UW–Madison’s Ruppar is co-author of guide for teachers and parents of kids with complex support needs

UW–Madison’s Andrea Ruppar is the lead author of a new book released this spring that is titled, Equitable and Inclusive IEPs for Students with Complex Support Needs.”

Ruppar’s work provides a “step-by-step guide” for creating student-centered IEPs — or individualized education programs — for students who receive special education services in schools.


“The book describes a set of effective practices that administrators and special educators can use as a guide,” says Ruppar, an associate professor of special education with the School of Education’s Department of Rehabilitation Psychology and Special Education. “The book centers on the most current and evidence-based practices in the field of special education that also align with what we know is ethical and effective.”

According to Ruppar, kids with complex support needs — whose disability labels are usually some combination of intellectual disability, physical disability, health impairments, or autism — are often excluded from general education. This is due to the need for specially designed instruction and supplementary aids and services throughout the day.

However, research demonstrates that separate environments are not necessary to support student learning. In fact, such efforts unnecessarily separate students with complex needs from their peers without disabilities. The steps, resources, and ideas this book provides will allow teachers and parents to best support their students and create an accessible educational experience for them in the least restrictive environment.

The book highlights a range of helpful strategies and practices, including efforts related to: assembling an effective IEP team; deciding how to make data-based educational decisions; collaborating with families during IEP development; and more. The book provides reflection activities, resources, references, downloads, amongst others.

“Parts of the book serve as a reference guide,” Ruppar says. “It’s a summary of research translated into a series of actionable steps a team can take.”

The book is co-authored by Jennifer Kurth, an associate professor of special education at the University of Kansas. 

Ruppar explains that she became interested in this subject earlier in her career when she was working with autistic children as a music teacher. Then, after she became a special education teacher, she discovered the difficulty of creating IEPs “because of competing interests of the legal aspects, individual and collective interpretations of policies and best practices, and the reality of what might be best for a child.” 

Ruppar says that the book is written for educators and school administrators, those who are studying to become teachers, and families of children with complex support needs. Children with complex support needs only represent about 1 percent of students with disabilities. Because of this, many educators don’t have experience working with these children.

“For any educator working with a student who has complex support needs, the first place to start is with the family,” says Ruppar. “If the family and school are not working together,  it’s going to be quite difficult for the student to make meaningful progress toward important goals.”

She adds: “What we hope is that educational teams could pick this up, and start to craft an equitable and really meaningful educational program for their students.”

To develop the text, Ruppar and Kurth studied IEPs and identified common errors that led to inequitable access opportunities. They discovered that it was clear when an educator was using a “systems-centered” rather than “student-centered” approach.
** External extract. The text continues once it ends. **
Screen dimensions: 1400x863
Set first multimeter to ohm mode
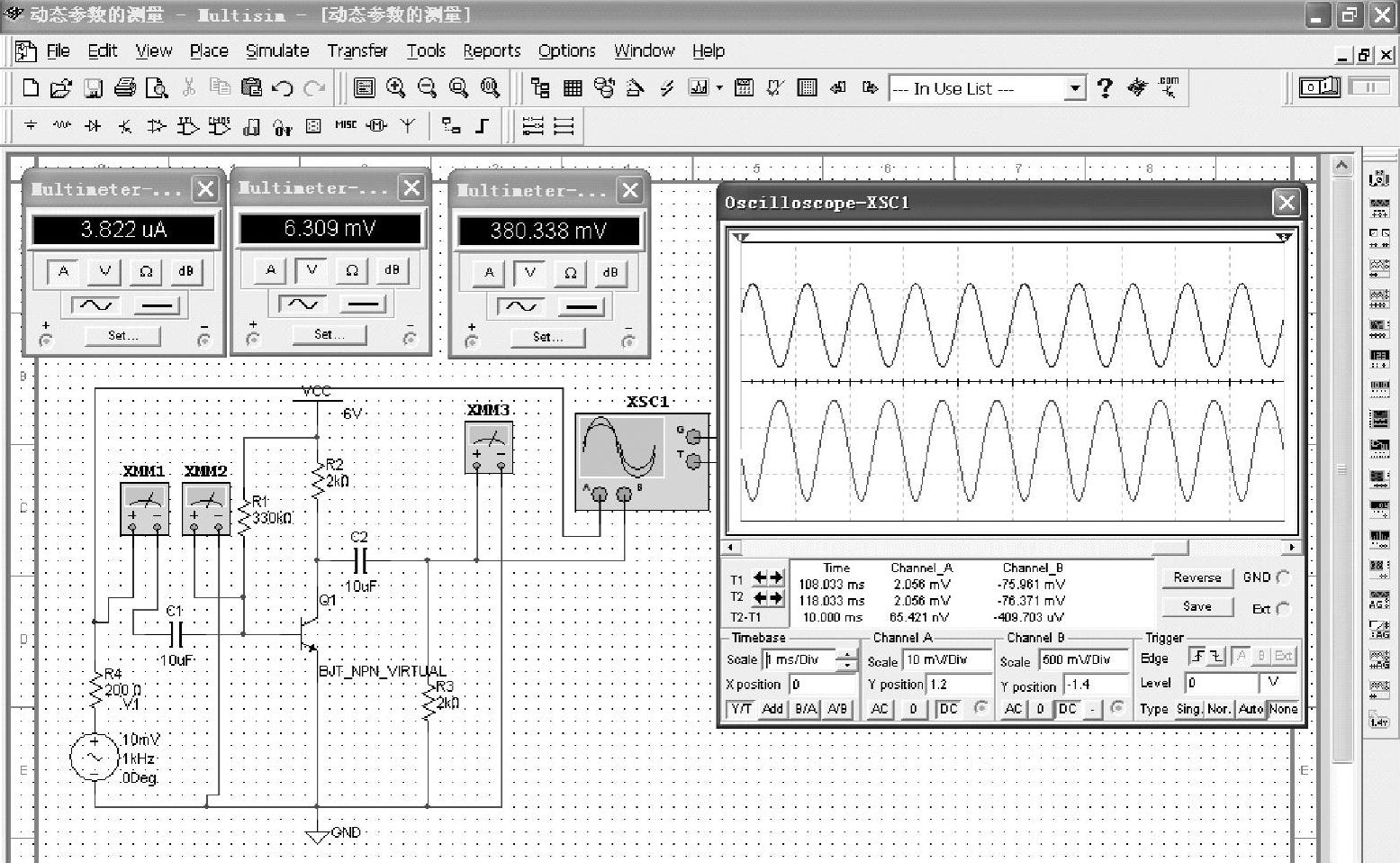(x=145, y=271)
Ruppar reveals that there were “documents where students are essentially blamed for the problems that they have in school — rather than using the IEP as a tool to ensure that schools are designed for kids to learn.”

Ruppar and Kurth wrote the book to help teams understand how to create student-centered IEPs, which prioritize important goals, build on students’ strengths, and offer students the chance to learn in the least restrictive educational environment. 

Ruppar also played a leading role in publishing another recent book, “High Level Practices and Students with Extensive Support Needs.” Ruppar co-edited this work, which was released earlier in 2023, with: Robert Pennnington of the University of North Carolina-Charlotte; Melinda Jones Ault of the University of Kentucky; Ginevra Courtade of the University of Louisville; and J. Matt Jameson of the University of Utah. This work examines similar themes and “detailed supports for implementing (high-leverage practices) to ensure every student has access to all aspects of their school community.”

Ruppar adds, “I think conversations around equity right now are really pushing the field forward in thinking about how many students are marginalized in schools, and ways we can create more equitable and inclusive systems for all students.”